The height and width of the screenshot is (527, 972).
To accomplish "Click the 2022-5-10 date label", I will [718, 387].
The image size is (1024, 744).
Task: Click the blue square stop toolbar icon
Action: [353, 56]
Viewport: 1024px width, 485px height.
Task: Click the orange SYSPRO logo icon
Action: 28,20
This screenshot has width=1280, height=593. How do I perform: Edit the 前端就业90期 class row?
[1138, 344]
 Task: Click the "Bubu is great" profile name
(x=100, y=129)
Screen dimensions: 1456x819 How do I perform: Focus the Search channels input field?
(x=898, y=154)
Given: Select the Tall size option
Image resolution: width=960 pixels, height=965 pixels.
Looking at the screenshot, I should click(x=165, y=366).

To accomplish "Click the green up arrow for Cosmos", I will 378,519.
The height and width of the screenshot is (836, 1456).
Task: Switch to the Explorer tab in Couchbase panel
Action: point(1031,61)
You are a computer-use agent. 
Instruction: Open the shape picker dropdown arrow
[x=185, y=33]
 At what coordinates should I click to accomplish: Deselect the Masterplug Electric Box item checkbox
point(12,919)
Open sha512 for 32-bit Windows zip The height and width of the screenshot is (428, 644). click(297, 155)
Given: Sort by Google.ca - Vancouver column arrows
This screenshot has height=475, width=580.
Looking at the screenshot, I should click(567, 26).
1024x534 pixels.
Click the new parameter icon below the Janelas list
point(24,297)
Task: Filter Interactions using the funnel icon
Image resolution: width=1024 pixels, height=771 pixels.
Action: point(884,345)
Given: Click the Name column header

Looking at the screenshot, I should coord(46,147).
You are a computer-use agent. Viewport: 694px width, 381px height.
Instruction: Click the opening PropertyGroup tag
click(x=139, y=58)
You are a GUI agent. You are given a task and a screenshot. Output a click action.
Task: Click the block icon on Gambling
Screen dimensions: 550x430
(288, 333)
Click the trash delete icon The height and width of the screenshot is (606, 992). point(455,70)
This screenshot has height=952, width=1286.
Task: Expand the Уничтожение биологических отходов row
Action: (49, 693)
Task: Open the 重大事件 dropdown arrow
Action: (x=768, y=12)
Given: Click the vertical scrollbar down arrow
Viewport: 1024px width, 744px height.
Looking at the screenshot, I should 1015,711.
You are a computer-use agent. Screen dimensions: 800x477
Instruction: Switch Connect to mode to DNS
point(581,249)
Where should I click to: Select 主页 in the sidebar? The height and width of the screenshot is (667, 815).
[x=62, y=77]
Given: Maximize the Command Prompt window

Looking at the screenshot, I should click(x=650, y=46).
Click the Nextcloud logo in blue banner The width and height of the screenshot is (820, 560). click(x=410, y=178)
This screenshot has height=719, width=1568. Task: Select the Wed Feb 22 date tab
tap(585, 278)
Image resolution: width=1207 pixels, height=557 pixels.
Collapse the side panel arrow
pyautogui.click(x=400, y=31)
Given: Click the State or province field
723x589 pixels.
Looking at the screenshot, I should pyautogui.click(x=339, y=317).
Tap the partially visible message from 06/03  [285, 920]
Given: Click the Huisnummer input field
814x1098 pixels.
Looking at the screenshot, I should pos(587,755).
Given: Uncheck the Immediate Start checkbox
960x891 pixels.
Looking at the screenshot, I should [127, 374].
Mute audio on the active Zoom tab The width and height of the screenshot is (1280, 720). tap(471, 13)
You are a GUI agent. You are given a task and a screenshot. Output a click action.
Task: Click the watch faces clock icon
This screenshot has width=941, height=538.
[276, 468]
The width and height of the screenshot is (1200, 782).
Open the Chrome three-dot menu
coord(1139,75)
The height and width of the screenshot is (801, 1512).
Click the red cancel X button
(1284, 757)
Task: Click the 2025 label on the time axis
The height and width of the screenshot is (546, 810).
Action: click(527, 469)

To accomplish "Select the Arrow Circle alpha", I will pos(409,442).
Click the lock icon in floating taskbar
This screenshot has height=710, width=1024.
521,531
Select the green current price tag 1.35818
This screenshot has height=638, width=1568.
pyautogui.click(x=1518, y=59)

Task to complete :: Please write out each entry shown above exactly as given.

Answer space ::
The height and width of the screenshot is (527, 972).
To accomplish "Click the 2022-5-10 date label", I will [718, 387].
The image size is (1024, 744).
Task: Click the blue square stop toolbar icon
Action: [353, 56]
Viewport: 1024px width, 485px height.
Task: Click the orange SYSPRO logo icon
Action: 28,20
This screenshot has width=1280, height=593. How do I perform: Edit the 前端就业90期 class row?
[1138, 344]
 Task: Click the "Bubu is great" profile name
(x=100, y=129)
Screen dimensions: 1456x819 How do I perform: Focus the Search channels input field?
(x=898, y=154)
Given: Select the Tall size option
Image resolution: width=960 pixels, height=965 pixels.
Looking at the screenshot, I should click(x=165, y=366).

To accomplish "Click the green up arrow for Cosmos", I will 378,519.
The height and width of the screenshot is (836, 1456).
Task: Switch to the Explorer tab in Couchbase panel
Action: point(1031,61)
You are a computer-use agent. 
Instruction: Open the shape picker dropdown arrow
[x=185, y=33]
 At what coordinates should I click to accomplish: Deselect the Masterplug Electric Box item checkbox
point(12,919)
Open sha512 for 32-bit Windows zip The height and width of the screenshot is (428, 644). click(297, 155)
Given: Sort by Google.ca - Vancouver column arrows
This screenshot has height=475, width=580.
Looking at the screenshot, I should click(567, 26).
1024x534 pixels.
Click the new parameter icon below the Janelas list
point(24,297)
Task: Filter Interactions using the funnel icon
Image resolution: width=1024 pixels, height=771 pixels.
Action: point(884,345)
Given: Click the Name column header

Looking at the screenshot, I should coord(46,147).
You are a computer-use agent. Viewport: 694px width, 381px height.
Instruction: Click the opening PropertyGroup tag
click(x=139, y=58)
You are a GUI agent. You are given a task and a screenshot. Output a click action.
Task: Click the block icon on Gambling
Screen dimensions: 550x430
(288, 333)
Click the trash delete icon The height and width of the screenshot is (606, 992). point(455,70)
This screenshot has height=952, width=1286.
Task: Expand the Уничтожение биологических отходов row
Action: (49, 693)
Task: Open the 重大事件 dropdown arrow
Action: (x=768, y=12)
Given: Click the vertical scrollbar down arrow
Viewport: 1024px width, 744px height.
Looking at the screenshot, I should 1015,711.
You are a computer-use agent. Screen dimensions: 800x477
Instruction: Switch Connect to mode to DNS
point(581,249)
Where should I click to: Select 主页 in the sidebar? The height and width of the screenshot is (667, 815).
[x=62, y=77]
Given: Maximize the Command Prompt window

Looking at the screenshot, I should click(x=650, y=46).
Click the Nextcloud logo in blue banner The width and height of the screenshot is (820, 560). click(x=410, y=178)
This screenshot has height=719, width=1568. Task: Select the Wed Feb 22 date tab
tap(585, 278)
Image resolution: width=1207 pixels, height=557 pixels.
Collapse the side panel arrow
pyautogui.click(x=400, y=31)
Given: Click the State or province field
723x589 pixels.
Looking at the screenshot, I should pyautogui.click(x=339, y=317).
Tap the partially visible message from 06/03  [285, 920]
Given: Click the Huisnummer input field
814x1098 pixels.
Looking at the screenshot, I should pos(587,755).
Given: Uncheck the Immediate Start checkbox
960x891 pixels.
Looking at the screenshot, I should [127, 374].
Mute audio on the active Zoom tab The width and height of the screenshot is (1280, 720). tap(471, 13)
You are a GUI agent. You are given a task and a screenshot. Output a click action.
Task: Click the watch faces clock icon
This screenshot has width=941, height=538.
[276, 468]
The width and height of the screenshot is (1200, 782).
Open the Chrome three-dot menu
coord(1139,75)
The height and width of the screenshot is (801, 1512).
Click the red cancel X button
(1284, 757)
Task: Click the 2025 label on the time axis
The height and width of the screenshot is (546, 810).
Action: click(527, 469)

To accomplish "Select the Arrow Circle alpha", I will pos(409,442).
Click the lock icon in floating taskbar
This screenshot has height=710, width=1024.
521,531
Select the green current price tag 1.35818
This screenshot has height=638, width=1568.
pyautogui.click(x=1518, y=59)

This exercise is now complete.